[Records from a data collection]
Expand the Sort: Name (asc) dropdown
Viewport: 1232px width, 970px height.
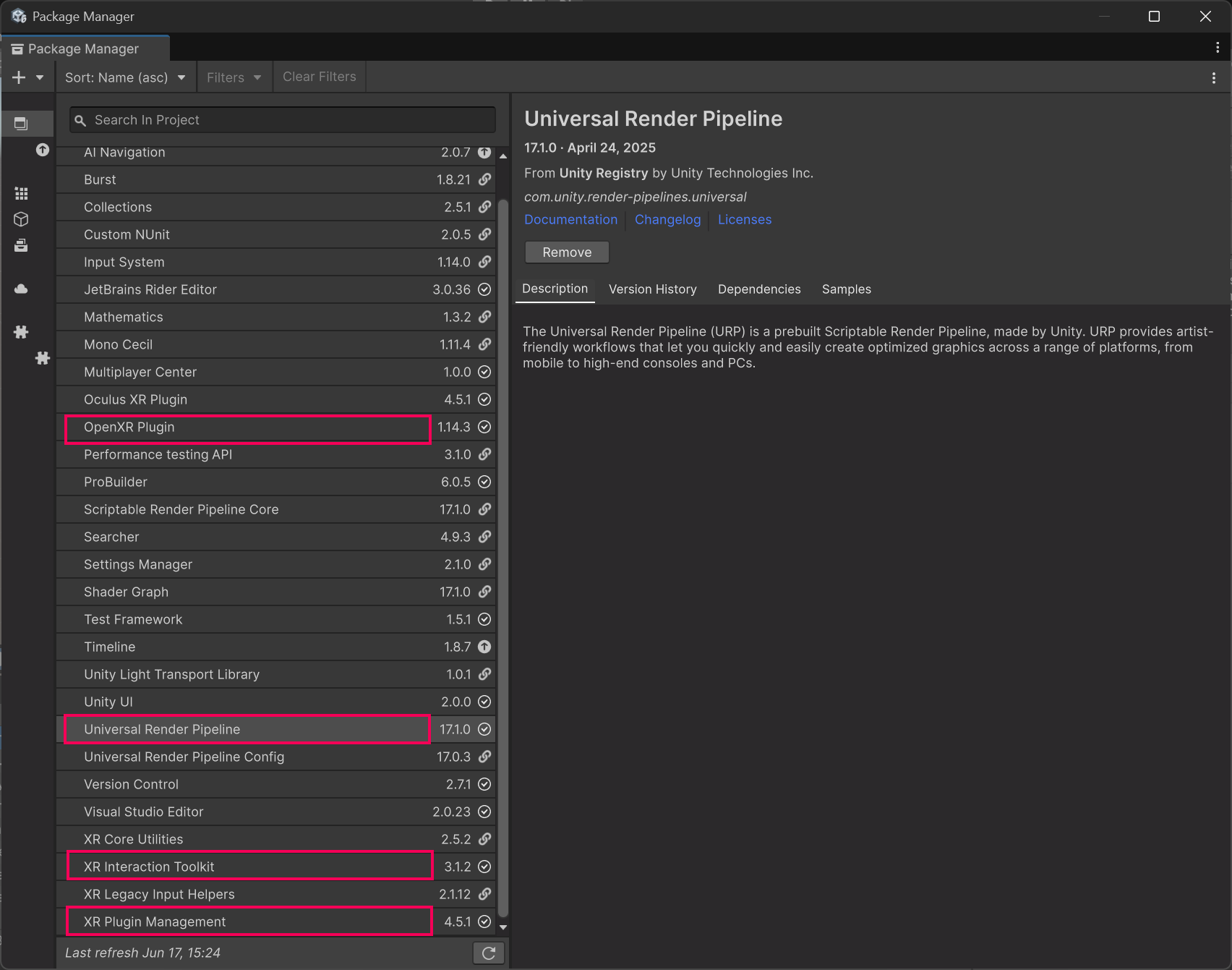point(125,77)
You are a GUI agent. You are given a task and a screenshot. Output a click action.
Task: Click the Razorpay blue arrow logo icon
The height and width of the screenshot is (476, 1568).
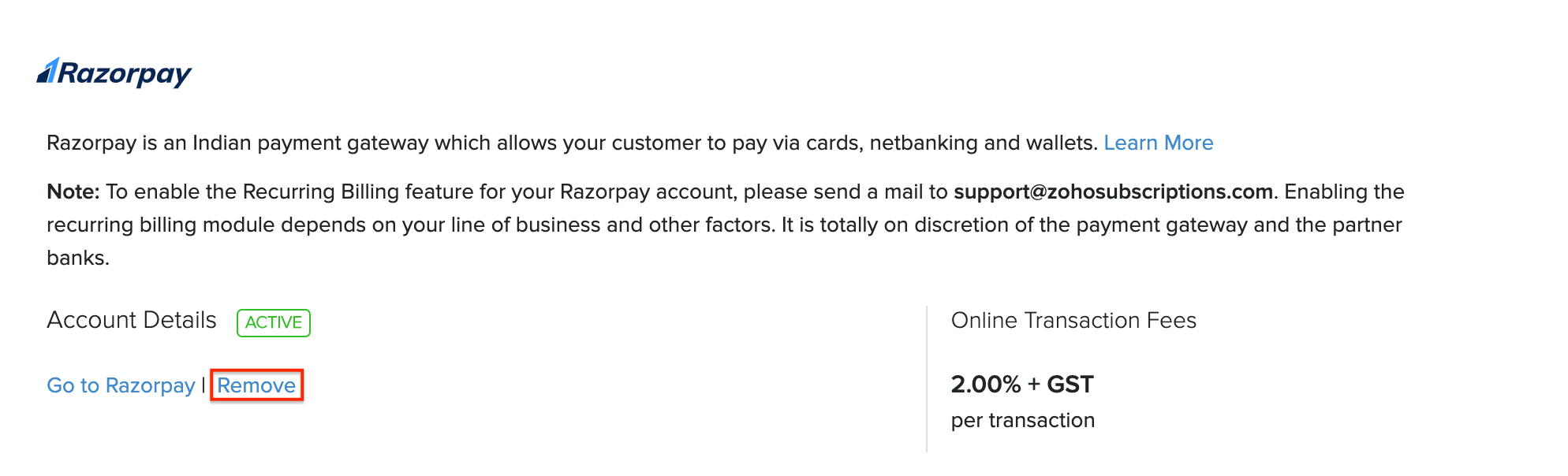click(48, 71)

The problem
Take each line from the records and copy it unchanged, leaving images out.

Result below
Expand the Sort: Name (asc) dropdown
Viewport: 1232px width, 970px height.
point(125,77)
You are a GUI agent. You are given a task and a screenshot. Output a click action.
Task: Click the Razorpay blue arrow logo icon
The height and width of the screenshot is (476, 1568).
click(48, 71)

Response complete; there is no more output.